EXERCISE DESCRIPTION
Edit the rows from the line containing "You are a GUI" through the end of the rows, replacing "star icon" with "heart icon" and keeping everything else unchanged.

#### ENTRIES SUPPLIED

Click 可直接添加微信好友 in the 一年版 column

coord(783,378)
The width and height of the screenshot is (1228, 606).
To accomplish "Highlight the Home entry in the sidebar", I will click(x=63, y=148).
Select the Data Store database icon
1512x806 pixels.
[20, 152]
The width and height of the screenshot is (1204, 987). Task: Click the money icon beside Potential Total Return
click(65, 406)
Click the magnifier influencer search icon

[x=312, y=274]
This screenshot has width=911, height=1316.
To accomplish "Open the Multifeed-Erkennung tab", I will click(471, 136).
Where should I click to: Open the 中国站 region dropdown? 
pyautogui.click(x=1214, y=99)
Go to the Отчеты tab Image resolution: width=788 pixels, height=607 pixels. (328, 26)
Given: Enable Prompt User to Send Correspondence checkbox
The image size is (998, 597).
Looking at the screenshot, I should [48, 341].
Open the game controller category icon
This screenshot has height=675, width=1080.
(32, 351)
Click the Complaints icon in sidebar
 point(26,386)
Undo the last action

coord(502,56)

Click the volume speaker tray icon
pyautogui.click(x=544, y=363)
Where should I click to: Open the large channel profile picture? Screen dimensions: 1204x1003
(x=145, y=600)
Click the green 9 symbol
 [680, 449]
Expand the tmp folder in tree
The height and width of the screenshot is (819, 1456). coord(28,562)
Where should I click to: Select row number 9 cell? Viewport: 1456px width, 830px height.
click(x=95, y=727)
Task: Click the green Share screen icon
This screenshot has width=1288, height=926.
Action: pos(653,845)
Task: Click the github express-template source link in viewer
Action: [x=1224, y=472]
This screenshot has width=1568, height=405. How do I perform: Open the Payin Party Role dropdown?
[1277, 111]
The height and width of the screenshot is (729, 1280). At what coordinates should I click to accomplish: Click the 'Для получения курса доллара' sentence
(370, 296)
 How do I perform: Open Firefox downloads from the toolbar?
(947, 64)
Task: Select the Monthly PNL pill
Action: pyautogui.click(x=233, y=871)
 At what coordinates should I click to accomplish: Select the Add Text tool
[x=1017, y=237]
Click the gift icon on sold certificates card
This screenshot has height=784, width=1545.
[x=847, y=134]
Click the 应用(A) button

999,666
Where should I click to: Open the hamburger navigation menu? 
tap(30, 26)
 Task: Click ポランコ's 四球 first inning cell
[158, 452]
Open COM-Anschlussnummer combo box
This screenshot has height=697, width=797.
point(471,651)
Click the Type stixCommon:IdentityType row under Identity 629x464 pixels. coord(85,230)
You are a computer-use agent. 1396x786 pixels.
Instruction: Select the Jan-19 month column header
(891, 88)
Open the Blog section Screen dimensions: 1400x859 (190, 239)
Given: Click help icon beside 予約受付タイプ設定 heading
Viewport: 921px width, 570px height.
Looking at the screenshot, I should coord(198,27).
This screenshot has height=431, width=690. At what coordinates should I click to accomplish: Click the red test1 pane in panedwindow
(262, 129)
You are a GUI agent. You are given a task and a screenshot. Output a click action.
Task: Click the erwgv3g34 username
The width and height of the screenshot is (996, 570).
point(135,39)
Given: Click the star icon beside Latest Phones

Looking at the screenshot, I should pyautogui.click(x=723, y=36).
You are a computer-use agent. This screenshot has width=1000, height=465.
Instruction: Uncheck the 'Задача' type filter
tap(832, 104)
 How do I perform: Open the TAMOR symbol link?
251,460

########

RESULT
You are a GUI agent. You are given a task and a screenshot. Output a click action.
Task: Click the erwgv3g34 username
The width and height of the screenshot is (996, 570).
point(135,39)
Given: Click the heart icon beside Latest Phones

Looking at the screenshot, I should pyautogui.click(x=723, y=36).
You are a computer-use agent. This screenshot has width=1000, height=465.
Instruction: Uncheck the 'Задача' type filter
tap(832, 104)
 How do I perform: Open the TAMOR symbol link?
251,460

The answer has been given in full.